May 2007

In defence of Eugene.

May 28, 2007 15:58

Greetings,
I wrote this blog to give prominence to what I felt was an unfair response to Eugenes enjoyable commentary on the Sendai competition.

With all due respect to the four who sent it, I thought the following was lacking in thought and somewhat impolite.
>From four of the Sendai International Music Competition contestants: Are you a musician?

It is quite obvious from his writing that Eugene is a musician or at least, that he knows his music.

>In order to judge honestly and fairly you need to speek from the perspective of a contestant of any major violin competition

Utter nonsense!
First of all, Eugene`s comments are completely honest and fair as far as the medium allows. There is nothing destructive or impolite about what he wrote. If the four of you can`t take that level of commentary then you won`t survive in the music business for long.
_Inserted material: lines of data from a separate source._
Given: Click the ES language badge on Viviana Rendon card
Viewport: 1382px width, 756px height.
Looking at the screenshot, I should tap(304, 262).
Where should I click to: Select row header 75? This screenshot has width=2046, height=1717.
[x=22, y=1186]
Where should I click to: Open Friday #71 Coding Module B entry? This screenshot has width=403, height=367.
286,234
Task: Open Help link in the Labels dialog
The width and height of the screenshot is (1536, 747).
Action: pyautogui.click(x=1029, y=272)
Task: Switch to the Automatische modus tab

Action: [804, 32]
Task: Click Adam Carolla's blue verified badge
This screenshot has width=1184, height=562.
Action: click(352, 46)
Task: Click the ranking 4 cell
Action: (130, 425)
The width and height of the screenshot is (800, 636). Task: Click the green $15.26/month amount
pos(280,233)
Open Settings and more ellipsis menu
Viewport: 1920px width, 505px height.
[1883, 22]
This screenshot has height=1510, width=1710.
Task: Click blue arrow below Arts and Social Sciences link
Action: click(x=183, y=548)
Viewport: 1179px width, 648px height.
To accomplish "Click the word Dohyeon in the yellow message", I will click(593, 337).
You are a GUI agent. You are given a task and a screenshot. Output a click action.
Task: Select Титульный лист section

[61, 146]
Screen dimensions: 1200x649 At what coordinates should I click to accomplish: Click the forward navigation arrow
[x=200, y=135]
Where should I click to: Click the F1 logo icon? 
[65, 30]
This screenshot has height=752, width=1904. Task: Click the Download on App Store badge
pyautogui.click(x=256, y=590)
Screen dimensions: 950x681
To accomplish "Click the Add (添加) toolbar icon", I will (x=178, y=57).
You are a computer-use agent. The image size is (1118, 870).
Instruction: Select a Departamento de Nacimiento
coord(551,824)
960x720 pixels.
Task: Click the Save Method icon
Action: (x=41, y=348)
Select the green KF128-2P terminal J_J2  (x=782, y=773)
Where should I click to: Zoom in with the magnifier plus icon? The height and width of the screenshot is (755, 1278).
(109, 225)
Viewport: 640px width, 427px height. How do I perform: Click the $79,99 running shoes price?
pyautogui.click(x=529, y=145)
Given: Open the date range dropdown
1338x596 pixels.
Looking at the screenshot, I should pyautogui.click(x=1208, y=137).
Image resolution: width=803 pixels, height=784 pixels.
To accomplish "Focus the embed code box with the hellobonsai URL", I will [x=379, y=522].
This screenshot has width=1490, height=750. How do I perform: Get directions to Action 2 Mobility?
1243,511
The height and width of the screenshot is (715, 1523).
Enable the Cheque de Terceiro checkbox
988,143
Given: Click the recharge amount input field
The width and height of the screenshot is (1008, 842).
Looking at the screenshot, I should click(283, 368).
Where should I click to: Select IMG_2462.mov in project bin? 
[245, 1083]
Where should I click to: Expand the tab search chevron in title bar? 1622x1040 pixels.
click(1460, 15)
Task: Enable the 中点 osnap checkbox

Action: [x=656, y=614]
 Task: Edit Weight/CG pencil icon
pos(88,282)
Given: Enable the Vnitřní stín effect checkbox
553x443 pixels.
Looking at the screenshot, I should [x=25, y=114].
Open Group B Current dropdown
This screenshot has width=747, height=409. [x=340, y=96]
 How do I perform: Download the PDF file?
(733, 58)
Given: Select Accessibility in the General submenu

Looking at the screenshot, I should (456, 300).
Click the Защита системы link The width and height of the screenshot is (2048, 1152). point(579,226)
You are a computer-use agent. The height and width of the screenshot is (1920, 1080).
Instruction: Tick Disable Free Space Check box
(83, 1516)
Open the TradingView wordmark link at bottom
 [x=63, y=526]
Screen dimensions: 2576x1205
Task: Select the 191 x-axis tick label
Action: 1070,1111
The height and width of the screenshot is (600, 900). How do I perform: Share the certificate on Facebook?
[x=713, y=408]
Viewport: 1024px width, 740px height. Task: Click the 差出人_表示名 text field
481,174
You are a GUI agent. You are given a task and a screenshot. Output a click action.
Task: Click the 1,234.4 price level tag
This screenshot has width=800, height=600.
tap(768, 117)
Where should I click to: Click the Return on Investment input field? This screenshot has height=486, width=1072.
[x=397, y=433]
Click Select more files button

Then, why does he have to speak from the perspective of a contestant? I challenge you to think a little more carefully about that.
It is you who are standing up on stage and offering your talent and gifts for the enjoyment of others from -their- perspective, and if the message recieved is one of boredom, albeit through a limited medium, then that is your problem and it is worth taking home as a lesson in either how to change things so that you come across better or accept that some things cannot be changed and learn to live with it. It is not up to you to tell people how to receive your message.
Rather it is for you to accept this is how someone reacted and move on from there because that is all we can hope for in any medium of human communciation.It actually takes some humbleness.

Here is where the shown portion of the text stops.